**Task details**
Every record that follows should be output exactly as it is given.

**Source data**
▼▼▼
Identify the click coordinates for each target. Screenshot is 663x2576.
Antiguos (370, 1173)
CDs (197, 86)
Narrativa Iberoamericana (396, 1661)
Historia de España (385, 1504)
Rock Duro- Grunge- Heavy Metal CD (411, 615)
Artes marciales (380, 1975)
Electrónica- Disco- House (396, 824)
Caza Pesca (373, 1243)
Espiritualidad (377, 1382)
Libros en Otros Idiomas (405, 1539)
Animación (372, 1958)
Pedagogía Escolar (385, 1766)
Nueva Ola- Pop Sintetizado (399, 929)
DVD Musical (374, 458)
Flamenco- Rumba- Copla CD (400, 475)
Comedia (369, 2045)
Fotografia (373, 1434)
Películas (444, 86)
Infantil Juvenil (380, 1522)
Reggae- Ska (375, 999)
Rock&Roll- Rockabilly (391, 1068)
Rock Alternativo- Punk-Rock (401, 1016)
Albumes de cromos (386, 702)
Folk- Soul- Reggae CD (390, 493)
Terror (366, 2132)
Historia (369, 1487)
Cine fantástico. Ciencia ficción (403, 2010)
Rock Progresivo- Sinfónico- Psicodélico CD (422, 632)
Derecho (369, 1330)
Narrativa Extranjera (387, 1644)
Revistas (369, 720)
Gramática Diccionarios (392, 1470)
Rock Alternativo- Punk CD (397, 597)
▲▲▲
**Output for this exercise**
Identify the click coordinates for each target. Screenshot is 663x2576.
Antiguos (370, 1173)
CDs (197, 86)
Narrativa Iberoamericana (396, 1661)
Historia de España (385, 1504)
Rock Duro- Grunge- Heavy Metal CD (411, 615)
Artes marciales (380, 1975)
Electrónica- Disco- House (396, 824)
Caza Pesca (373, 1243)
Espiritualidad (377, 1382)
Libros en Otros Idiomas (405, 1539)
Animación (372, 1958)
Pedagogía Escolar (385, 1766)
Nueva Ola- Pop Sintetizado (399, 929)
DVD Musical (374, 458)
Flamenco- Rumba- Copla CD (400, 475)
Comedia (369, 2045)
Fotografia (373, 1434)
Películas (444, 86)
Infantil Juvenil (380, 1522)
Reggae- Ska (375, 999)
Rock&Roll- Rockabilly (391, 1068)
Rock Alternativo- Punk-Rock (401, 1016)
Albumes de cromos (386, 702)
Folk- Soul- Reggae CD (390, 493)
Terror (366, 2132)
Historia (369, 1487)
Cine fantástico. Ciencia ficción (403, 2010)
Rock Progresivo- Sinfónico- Psicodélico CD (422, 632)
Derecho (369, 1330)
Narrativa Extranjera (387, 1644)
Revistas (369, 720)
Gramática Diccionarios (392, 1470)
Rock Alternativo- Punk CD (397, 597)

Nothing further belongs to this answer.